A trust arises when money or property is held on behalf of someone else (or a group of people) for specific purposes. The trustees have legal control of the trust money or property which is held on behalf of the beneficiaries. The trust must comply with the required legal formalities.
Some trusts are created during someone’s life time. A trust can also arise on someone’s death when, for instance, they leave property, a sum of money or other assets on trust for the benefit of others.
What are these formalities?
Where a trust arises on death under the terms of a will, the trust must comply with the formalities outlined in section 9 of the Wills Act 1837. This states that the will must be in writing, signed by the testator (creator of the will) and that it must be witnessed by at least two persons in the presence of the testator (the will maker).
Where a person intends to create a lifetime trust (an inter vivos trust) or wishes to assign their beneficial interest in property that they own, the formal requirements are set out in section 53 of the Law of Property Act 1925. The trust needs to be evidenced in writing (if it’s a declaration) or made in writing (if it’s a disposition); and be signed by the trustee.
Declarations of trusts
There are two forms of property that may be declared trust property under a trust: trusts of personalty (someone’s personal property), and trusts of land.
Trusts of personalty
Where the subject matter of the trust is personalty (physical objects that are not land, eg. vehicles or antiques) there are no formalities required.
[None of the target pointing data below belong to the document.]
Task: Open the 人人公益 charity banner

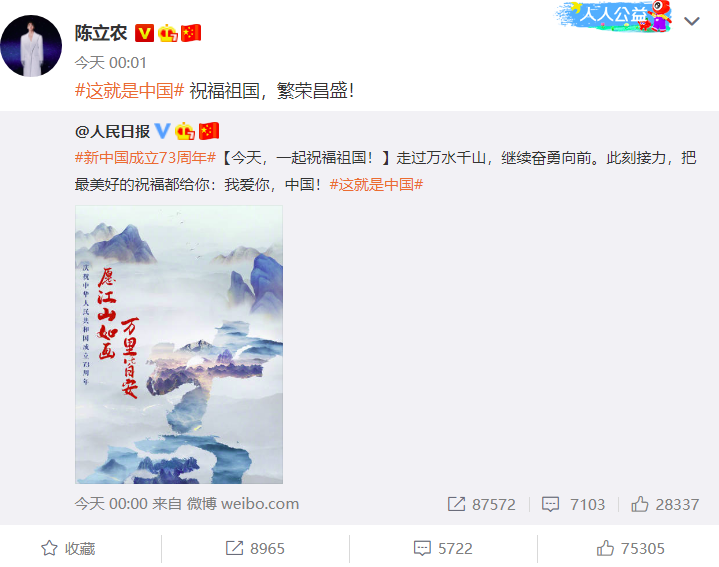Action: tap(614, 16)
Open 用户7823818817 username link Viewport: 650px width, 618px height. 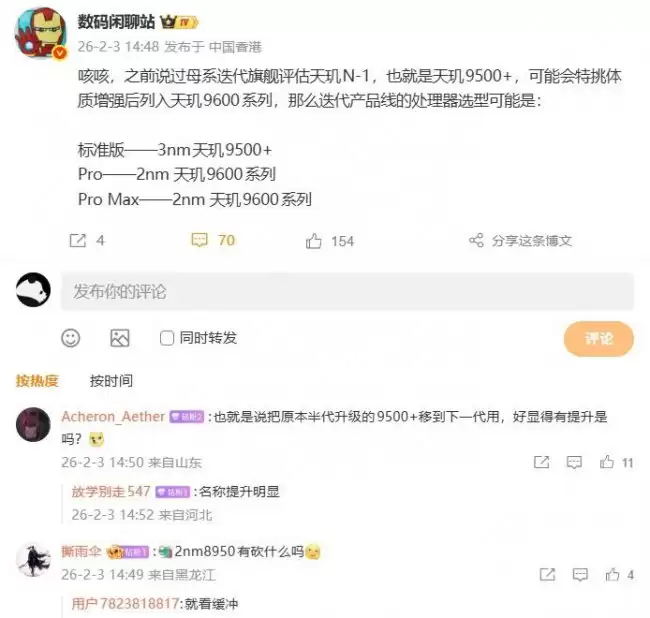click(125, 603)
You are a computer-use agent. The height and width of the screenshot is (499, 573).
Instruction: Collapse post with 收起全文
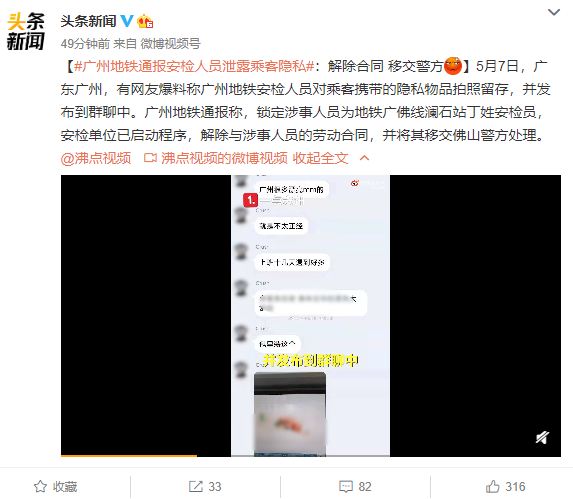click(320, 158)
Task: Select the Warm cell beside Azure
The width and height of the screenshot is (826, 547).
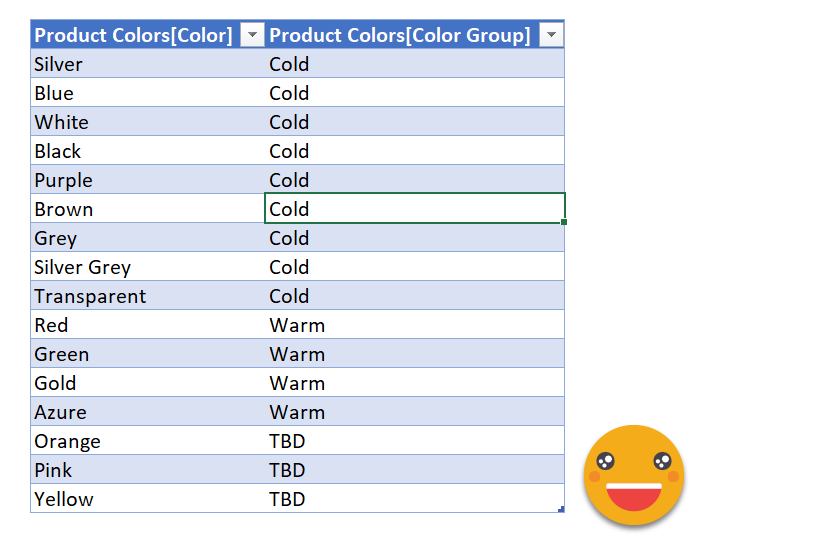Action: pyautogui.click(x=414, y=413)
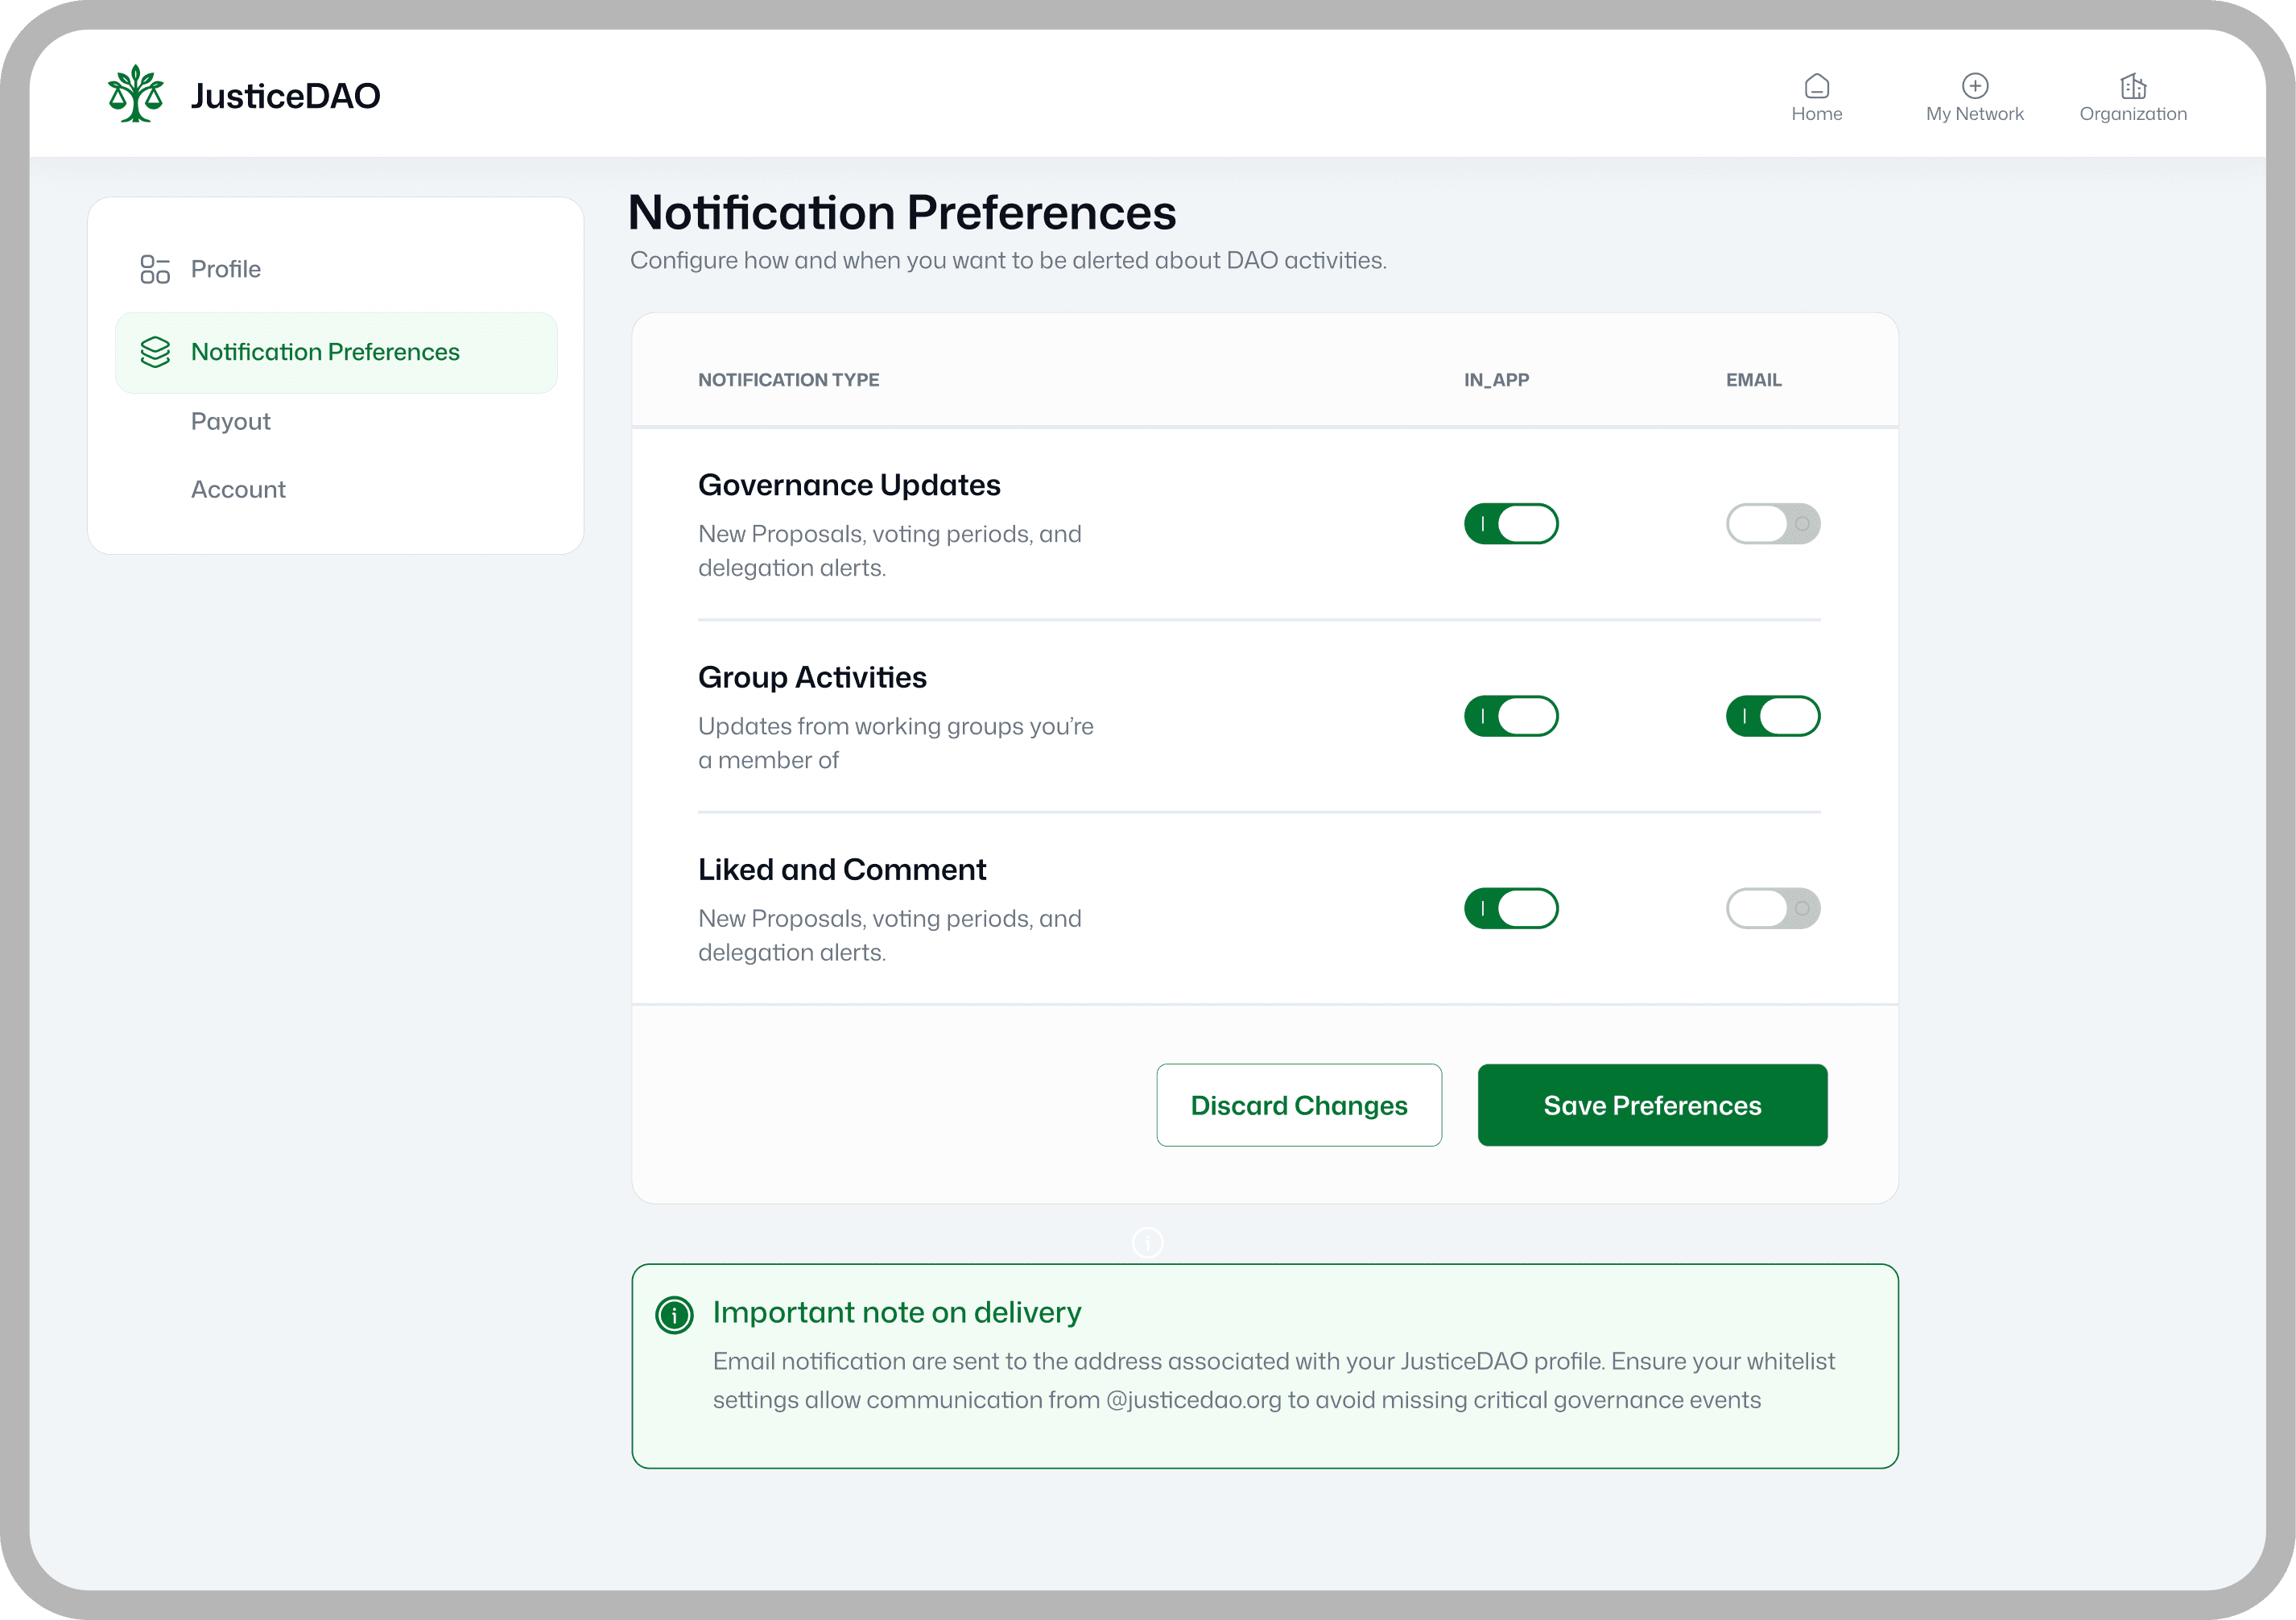Click the faint info icon above the note
The image size is (2296, 1620).
[x=1147, y=1242]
The trust can be created in writing but this is not a legal requirement.
Trusts of land
The formalities required in relation to a trust of land under section 53(1)(b) of the Law of property Act 1925 are:
“A declaration of trust respecting any land or any interest therein must be manifested and proved by some writing signed by some person who is able to declare such a trust”. Note that:
- The declaration need not be in writing: section 53 (1) (b) requires only evidence of writing in support. However, it is best to set it all down in writing to avoid the risk of a future dispute.
- The document declaring or affirming the trust must contain all the relevant items of property.
- The relevant documents must be signed ‘by some person who is able to declare the trust’.
‘Giving away’ an equitable interest to another person
A beneficiary under a trust of property may give away their beneficial interest to another person by:
- assigning it to another person;
- assigning it to a trustee on trust for the other person, or;
- declaring themselves a trustee of the interest for that other person.
However, an agreement to transfer the beneficial interest must be in writing otherwise it will be void. The agreement need not be signed by the beneficiary themselves but may be signed on their behalf by a solicitor.
The beneficiary can instruct the trustee to hold the equitable interest on trust for a third party.
Where a beneficiary directs the trustee to hold his equitable interest on trust for a third party this is considered to be an agreement (disposition or assignment) under section 53(1)(c) and will be void if not declared in writing.
The beneficiary can also ask the trustee to declare a trust in favour of the third party instead of that original intended beneficiary. This must be made in writing by virtue of section 53 (1) (c).
The beneficiary can also declare a sub-trust arising from the original trust in favour of the third party. Where the trustee holds the property on trust for the beneficiary, it is for the beneficiary to declare himself a trustee of the equitable interest for the benefit of a third party. Again, this must be in writing.
In these cases, the benefits and liabilities in relation to the beneficial entitlement of the original beneficiary will be transferred to the third party (the new beneficiary) under the sub-trust. The beneficiaries therefore take on the role of the trustee holding the property on trust for the third party.